6,000 say no to whiplash compensation law changes that would stop injured cyclists recovering costsLaura Laker
January 9 2017
Almost 6 000 people have written to Justice Secretary Elizabeth Truss to voice concerns over proposed changes to compensation rules that campaigners say would make it impossible for cyclists and pedestrians to recover their costs in the majority of injury cases.
In response to a Ministry of Justice (MoJ) consultation proposing to increase the small claims limit from £1,000 to £5,000 in a bid to reduce exaggerated whiplash claims, Cycling UK, RoadPeace and Living Streets launched a Road Victims are Real Victims campaign highlighting the dramatic effect this will have on cycling injury compensation claims.
They say changes would affect 70 per cent of cyclist and pedestrian injuries – usually broken collarbones, wrists and ankles – forcing claimants to pay for their own medical reports, and legal help, and exposing unrepresented cyclists and pedestrians to unscrupulous insurers potentially looking to apportion blame for not wearing hi-vis or a helmet.
Cycling UK says the Ministry of Justice is “pandering to the insurance industry lobbyists” by reducing likely whiplash compensation claims, while “sending a message to motorised road users that vulnerable road users’ injuries are a trifling matter”.
The deadline for consultation responses was on Friday, by which time 5,986 people had written to Liz Truss via Cycling UK objecting to the proposals, and their effect on genuine claims by cyclists and pedestrians.
Cycling UK’s Duncan Dollimore told road.cc while the consultation appeared on the face of it to be about whiplash, the proposals could have serious, wider implications. He said: “The [MoJ] buried the implications for cycling and walking in the details of the consultation, then whenever anybody asks or questions about this they talk about whiplash, without regard to any of the other people who will be affected by it.”

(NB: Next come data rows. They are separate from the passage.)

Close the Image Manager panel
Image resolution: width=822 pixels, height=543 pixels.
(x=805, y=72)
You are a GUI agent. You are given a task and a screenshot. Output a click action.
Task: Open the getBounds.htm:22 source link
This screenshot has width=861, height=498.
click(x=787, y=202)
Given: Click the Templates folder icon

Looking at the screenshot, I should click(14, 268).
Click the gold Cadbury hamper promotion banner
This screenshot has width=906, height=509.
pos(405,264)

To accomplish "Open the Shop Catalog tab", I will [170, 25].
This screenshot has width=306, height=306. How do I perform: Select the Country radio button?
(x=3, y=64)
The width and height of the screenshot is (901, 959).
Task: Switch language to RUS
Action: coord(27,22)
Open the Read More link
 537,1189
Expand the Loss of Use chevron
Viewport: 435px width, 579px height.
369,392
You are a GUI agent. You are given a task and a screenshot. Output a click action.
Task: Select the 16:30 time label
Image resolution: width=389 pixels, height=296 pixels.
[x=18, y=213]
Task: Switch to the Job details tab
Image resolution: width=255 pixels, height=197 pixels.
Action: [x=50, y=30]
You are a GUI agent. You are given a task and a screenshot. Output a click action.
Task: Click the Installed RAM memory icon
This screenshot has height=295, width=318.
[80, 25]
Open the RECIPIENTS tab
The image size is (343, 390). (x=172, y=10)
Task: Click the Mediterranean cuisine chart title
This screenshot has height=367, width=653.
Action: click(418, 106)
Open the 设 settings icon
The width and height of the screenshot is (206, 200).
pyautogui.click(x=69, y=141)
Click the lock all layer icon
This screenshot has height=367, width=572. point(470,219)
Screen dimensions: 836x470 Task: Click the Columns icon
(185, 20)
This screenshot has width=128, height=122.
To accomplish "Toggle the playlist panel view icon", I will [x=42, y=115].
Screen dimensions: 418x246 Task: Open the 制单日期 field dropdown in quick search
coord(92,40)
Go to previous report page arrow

Dollimore says victims seeking to avoid legal costs may end up not pursuing a case, or may choose to represent themselves, putting themselves at the mercy of the insurers’ sense of fair play. He says those who cannot afford legal representation risk being blamed for a collision, and denied compensation, where drivers’ insurers argue contributory negligence such as not wearing hi-vis, helmets or filtering through traffic, or riding too near or too far from the kerb.